M. Charles Gautier :
Je remarque que nous faisons référence à un taux intermédiaire, mais que nous n'en parlons pas dans le corps de la résolution et je suggère que nous introduisions cette notion.
M. Jean Bizet :
Je voudrais apporter deux précisions. Tout d'abord, dans le cas de la filière équine, il ne s'agit pas d'introduire un nouveau taux réduit, mais de maintenir le régime en vigueur.
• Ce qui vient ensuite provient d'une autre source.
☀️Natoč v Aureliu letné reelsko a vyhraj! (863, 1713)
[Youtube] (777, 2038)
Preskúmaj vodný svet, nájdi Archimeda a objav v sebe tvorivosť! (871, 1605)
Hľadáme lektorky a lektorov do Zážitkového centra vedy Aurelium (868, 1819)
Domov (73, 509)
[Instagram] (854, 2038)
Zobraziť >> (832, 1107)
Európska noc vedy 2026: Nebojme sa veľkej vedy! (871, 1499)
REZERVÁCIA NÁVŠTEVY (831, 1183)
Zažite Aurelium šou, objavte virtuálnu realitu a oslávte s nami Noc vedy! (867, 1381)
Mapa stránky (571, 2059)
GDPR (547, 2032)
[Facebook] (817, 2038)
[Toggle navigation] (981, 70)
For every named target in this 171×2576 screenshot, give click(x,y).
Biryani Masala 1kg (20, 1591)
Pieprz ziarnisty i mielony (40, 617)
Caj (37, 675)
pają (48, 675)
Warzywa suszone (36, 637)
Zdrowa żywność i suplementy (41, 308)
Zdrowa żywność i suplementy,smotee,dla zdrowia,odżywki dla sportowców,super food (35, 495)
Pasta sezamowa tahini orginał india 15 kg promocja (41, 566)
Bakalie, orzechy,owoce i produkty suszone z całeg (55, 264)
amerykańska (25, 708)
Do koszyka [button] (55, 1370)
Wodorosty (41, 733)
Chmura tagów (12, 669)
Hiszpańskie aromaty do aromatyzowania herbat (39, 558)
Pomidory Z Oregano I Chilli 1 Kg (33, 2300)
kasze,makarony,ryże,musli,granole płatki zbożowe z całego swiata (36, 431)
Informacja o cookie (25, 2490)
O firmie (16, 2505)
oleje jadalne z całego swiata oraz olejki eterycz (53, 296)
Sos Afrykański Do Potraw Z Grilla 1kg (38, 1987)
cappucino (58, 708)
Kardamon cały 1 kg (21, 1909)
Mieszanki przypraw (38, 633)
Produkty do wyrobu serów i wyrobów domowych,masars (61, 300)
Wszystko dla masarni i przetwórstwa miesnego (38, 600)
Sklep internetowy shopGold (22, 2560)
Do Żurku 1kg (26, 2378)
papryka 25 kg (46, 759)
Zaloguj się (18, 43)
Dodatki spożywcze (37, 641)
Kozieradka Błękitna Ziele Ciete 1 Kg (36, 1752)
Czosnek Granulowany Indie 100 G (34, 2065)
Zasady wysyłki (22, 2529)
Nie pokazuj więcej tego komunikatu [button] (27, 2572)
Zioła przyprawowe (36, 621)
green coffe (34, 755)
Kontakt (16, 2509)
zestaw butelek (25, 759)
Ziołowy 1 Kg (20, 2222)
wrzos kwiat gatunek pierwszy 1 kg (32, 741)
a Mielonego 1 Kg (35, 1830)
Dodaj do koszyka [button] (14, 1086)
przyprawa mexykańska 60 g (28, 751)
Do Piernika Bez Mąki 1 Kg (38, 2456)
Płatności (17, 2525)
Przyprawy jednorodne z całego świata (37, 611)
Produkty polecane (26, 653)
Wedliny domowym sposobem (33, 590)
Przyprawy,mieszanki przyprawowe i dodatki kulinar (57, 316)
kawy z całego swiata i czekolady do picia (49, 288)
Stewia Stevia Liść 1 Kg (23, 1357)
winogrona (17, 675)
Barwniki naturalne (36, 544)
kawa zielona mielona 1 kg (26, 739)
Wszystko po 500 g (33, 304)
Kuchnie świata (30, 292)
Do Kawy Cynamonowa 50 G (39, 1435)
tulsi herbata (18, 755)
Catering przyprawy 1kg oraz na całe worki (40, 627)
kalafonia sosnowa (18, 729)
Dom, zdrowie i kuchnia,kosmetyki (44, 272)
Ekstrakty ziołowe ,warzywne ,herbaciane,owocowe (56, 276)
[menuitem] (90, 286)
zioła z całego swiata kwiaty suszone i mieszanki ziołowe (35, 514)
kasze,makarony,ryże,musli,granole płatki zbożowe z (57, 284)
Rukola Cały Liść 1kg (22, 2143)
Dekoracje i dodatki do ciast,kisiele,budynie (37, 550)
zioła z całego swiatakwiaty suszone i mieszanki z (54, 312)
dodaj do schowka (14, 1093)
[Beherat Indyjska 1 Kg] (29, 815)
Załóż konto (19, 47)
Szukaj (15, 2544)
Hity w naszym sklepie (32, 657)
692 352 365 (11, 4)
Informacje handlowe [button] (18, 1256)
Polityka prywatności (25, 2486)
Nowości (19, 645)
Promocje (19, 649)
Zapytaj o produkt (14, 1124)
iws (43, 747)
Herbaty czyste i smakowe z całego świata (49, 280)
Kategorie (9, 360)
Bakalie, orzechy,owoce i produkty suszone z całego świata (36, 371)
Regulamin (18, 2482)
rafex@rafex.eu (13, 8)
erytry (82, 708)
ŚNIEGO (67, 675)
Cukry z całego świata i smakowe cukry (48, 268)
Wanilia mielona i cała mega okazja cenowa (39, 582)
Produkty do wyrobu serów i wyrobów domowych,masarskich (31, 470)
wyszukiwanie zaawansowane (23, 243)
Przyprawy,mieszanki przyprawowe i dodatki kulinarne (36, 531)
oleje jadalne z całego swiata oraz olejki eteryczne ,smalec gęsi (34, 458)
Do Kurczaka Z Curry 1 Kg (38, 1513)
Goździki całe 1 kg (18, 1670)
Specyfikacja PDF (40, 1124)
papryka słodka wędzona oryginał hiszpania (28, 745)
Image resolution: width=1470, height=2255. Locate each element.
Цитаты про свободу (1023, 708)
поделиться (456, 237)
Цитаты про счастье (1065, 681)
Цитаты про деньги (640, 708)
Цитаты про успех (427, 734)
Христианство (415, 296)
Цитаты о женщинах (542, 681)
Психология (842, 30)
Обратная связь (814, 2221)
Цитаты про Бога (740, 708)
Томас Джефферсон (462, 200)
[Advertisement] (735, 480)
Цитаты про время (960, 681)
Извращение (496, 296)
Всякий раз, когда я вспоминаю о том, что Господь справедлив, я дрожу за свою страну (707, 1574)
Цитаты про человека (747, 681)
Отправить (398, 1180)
Ensuite, dans les cas où la subsidiarité peut jouer, il s'agit de donner plus de latitude aux États membres, y compris pour l'utilisation d'un taux intermédiaire éventuel.
*
À l'issue de ce débat, la commission a conclu au dépôt de la proposition de résolution suivante :
Proposition de résolution
Le Sénat,
Vu l'article 88-4 de la Constitution,
Vu le Livre vert de la Commission européenne intitulé « Vers un système de TVA plus simple, plus robuste et plus efficace » du 1er décembre 2010, instaurant une consultation publique sur la réforme de la TVA,
- juge que cette initiative est nécessaire et qu'elle doit déboucher sur une plus grande simplicité et une plus grande souplesse du système de TVA en matière de taux réduits ;
- observe que, pour certaines activités, l'application de taux différents de TVA aux activités d'une filière économique n'entraîne pas une distorsion de concurrence significative entre les prestataires des différents États membres, rendant alors inutile une harmonisation des taux ;
- estime que c'est à bon droit que dans le cas particulier de la filière équine, la France ne partage pas l'analyse de la Commission européenne qui tend à priver la filière équine du bénéfice de l'application d'un taux réduit, voire d'un taux intermédiaire de TVA, au motif que tous les chevaux ne sont pas destinés de manière générale ou habituelle à la consommation ;
- considère au contraire que le taux réduit de TVA doit continuer à s'appliquer à l'ensemble de la filière équine tant à la livraison des équidés qu'aux activités qui s'y rattachent ;
- rappelle que la réglementation européenne sur la sécurité alimentaire s'applique à tous les détenteurs de chevaux et que l'élevage de chevaux constitue une activité agricole, quelle que soit la destination de l'animal ;
- estime que chaque fois que des taux différents de TVA ne peuvent pas être un facteur de distorsion significative de la concurrence au sein du marché unique européen, il convient d'appliquer le principe de subsidiarité ;
- demande au Gouvernement de s'opposer à tout encadrement plus contraignant du recours aux taux réduits de TVA et de promouvoir, au nom du principe de subsidiarité, la liberté pour chaque État membre de moduler les taux de TVA dans tous les domaines d'activité où cette application est sans conséquence sur la concurrence entre les États membres.